Cette descente dans le chaos suscite quatre remarques:
- L'AP s'est alignée sur la tendance générale à l'anarchie d'autres régions du Moyen-Orient élargi (Somalie, Soudan, Liban, Irak, Afghanistan).
- M. Arafat prédisait en 1994 que «soit nous ferons de notre pays un nouveau Singapour, soit nous tomberons dans le piège du modèle somalien». Il admet ainsi que le glissement actuel de l'AP vers l'anarchie à la somalienne confirme son propre fiasco.

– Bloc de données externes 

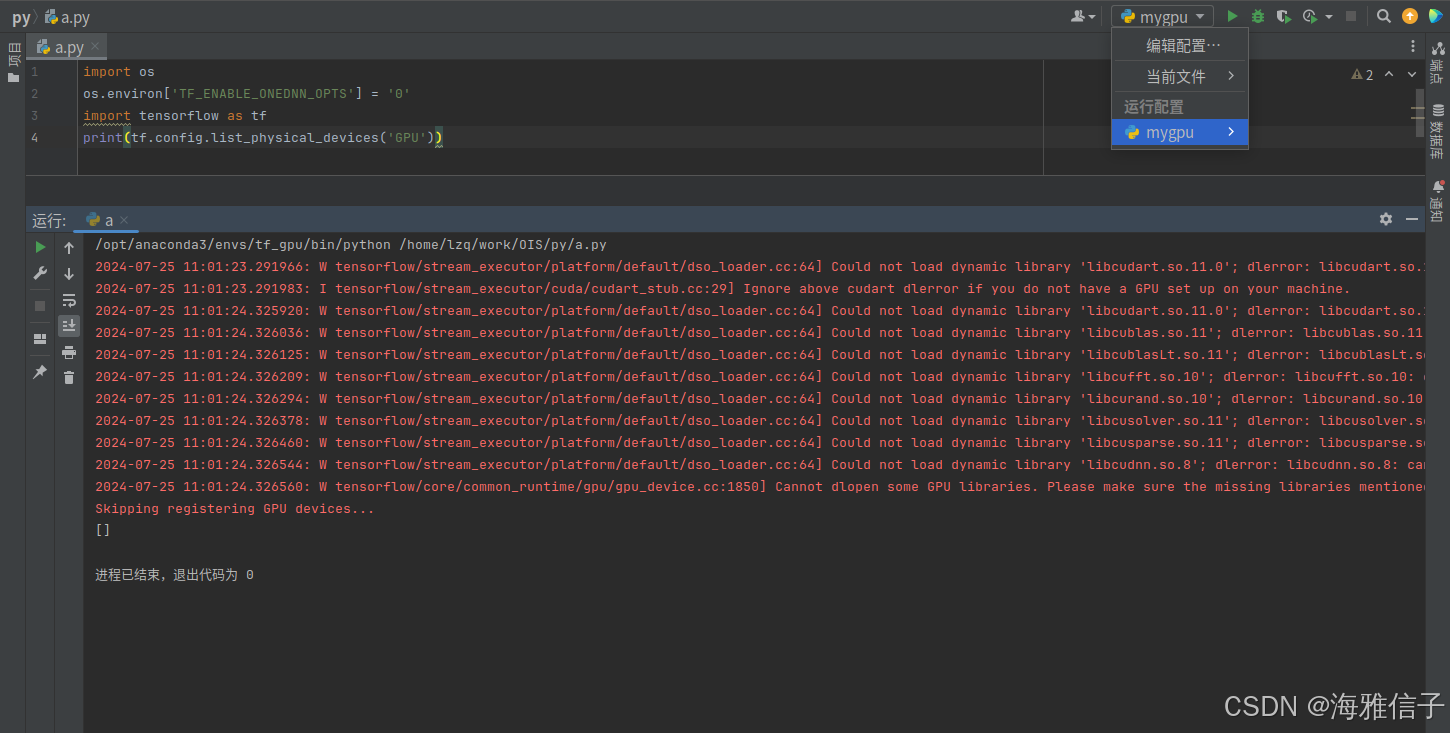The height and width of the screenshot is (733, 1450).
Task: Toggle scroll to end of console
Action: point(69,326)
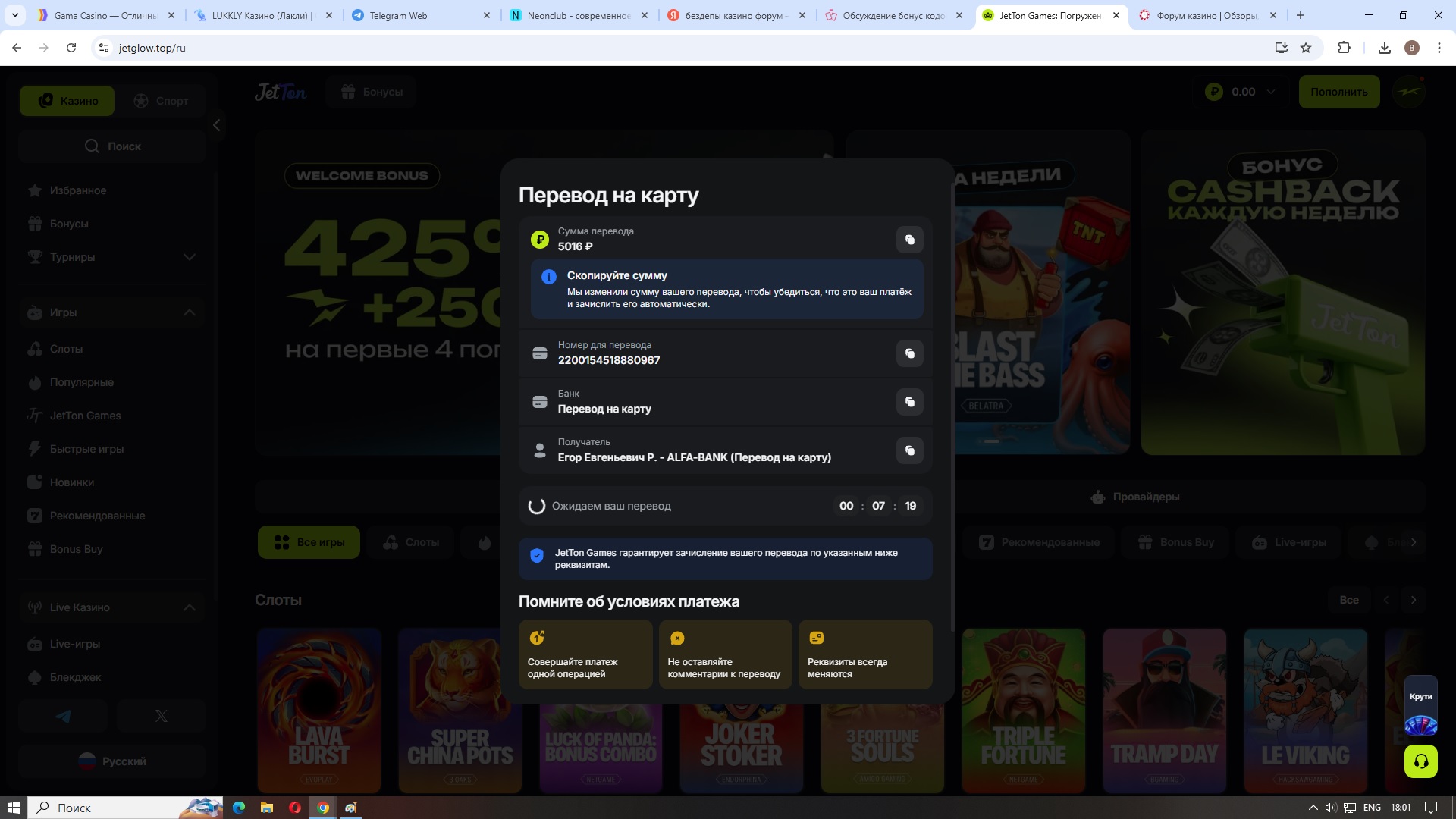
Task: Click the Telegram icon in sidebar
Action: point(63,716)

- Le proverbe islamique «mieux vaut mille jours de tyrannie qu'un seul jour d'anarchie» a du vrai. En effet, la vie est vraiment devenue un enfer dans les territoires de l'AP.
- Lorsque M. Arafat déclencha la guerre d'Oslo, il y a presque quatre ans, c'était dans l'intention de détruire Israël; mais, paradoxalement, c'est son propre protogouvernement qu'il détruit ainsi, et non Israël.
La question est maintenant de savoir si les Palestiniens ont bien compris la leçon de leur amère expérience. Le fait que, pour une fois, ils n'attribuent pas la cause de tous leurs problèmes à Israël incite à l'optimisme. Cox News Service relève que, «à mesure que le désordre se répand, les intellectuels et les politiciens palestiniens sont de plus en plus nombreux à chercher la cause de leurs maux au-delà du bouc émissaire habituel qu'est Israël, et admettent assumer une part de la responsabilité». La station de radio publique nationale cite un Palestinien déclarant que l'AP est en difficulté «parce que beaucoup de gens sont tués, kidnappés ou volés. (...) Tous accusent le gouvernement de ne rien faire». Un sondage du General Institute for Information de Gaza révèle qu'à peine 29% des Palestiniens tiennent les Israéliens pour responsables de l'incapacité de l'AP à imposer la loi et l'ordre.
C'est un bon début. Mais pour sortir de leur ornière politique, les Palestiniens devront parvenir à accepter l'existence de l'État juif d'Israël. Tant qu'ils résisteront à ce profond changement d'attitude, leur destin restera calqué sur le modèle somalien.